T.J. and I never should have, but we got married 34 years ago today.
We lived together a block from the University of Nevada, Reno, for one year prior to the event, time enough for me to know better. And I did. I knew better the week before, when I called my best friend from high school from the bank of pay phones in the basement of the Club Cal Neva in downtown Reno. I called him in Salt Lake City..... crying, drunk. By the end of the call I must have calmed down enough for him to believe that plans would go forward because he flew to Reno and witnessed the day with other friends, and my family, and T.J.'s family.
I knew better that morning, when T.J. left our apartment to get ready at his best man's house and my mother and sister were with me as I dressed. I fell apart. My strong mother said, If you want me to drive right over to that Planetarium and make the announcement that you have changed your mind, I will do that. And I blubbered, no, I couldn't do that to the people who had flown in from other states to be there (my brothers from Minnesota, all of T.J.'s family from parts of Texas, and the minister from California), and not after all the work that had been done for the show.
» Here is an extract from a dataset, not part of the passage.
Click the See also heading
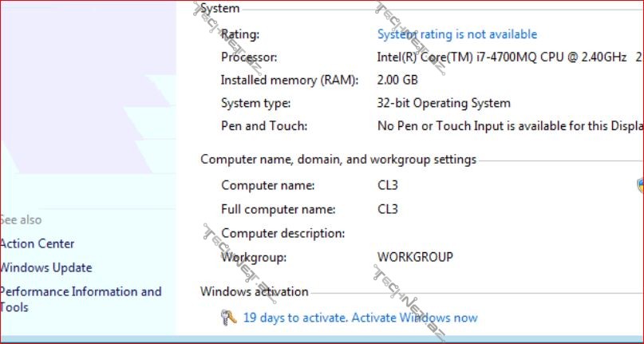The height and width of the screenshot is (344, 644). click(21, 220)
By that time guests were all there milling around the lobby of the Fleischmann Atmospherium-Planetarium* on the university campus, the building that had been the site of one of my favorite and most difficult classes, Astronomy 101, which is why it came to mind when T.J. and I first began discussing what we'd want our wedding to entail ......
When I said I wanted to be married both under the stars and during a sunrise, and realized this was possible under the dome of the planetarium, we decided it was worth asking about. We spoke with the planetarium curator, Art Johnson, describing our plans in detail. He was so young, not much older than T.J., and new in his career there, and he said he would produce the show if we provided him with the songs we wanted on reel tape and made a $25 donation to the planetarium. We had two rehearsals, one with just the three of us and then one with the wedding party......
So I shushed my mother and sister, and stuffed my sense of wrong and dread and went on with the plans. That was who I was at 24.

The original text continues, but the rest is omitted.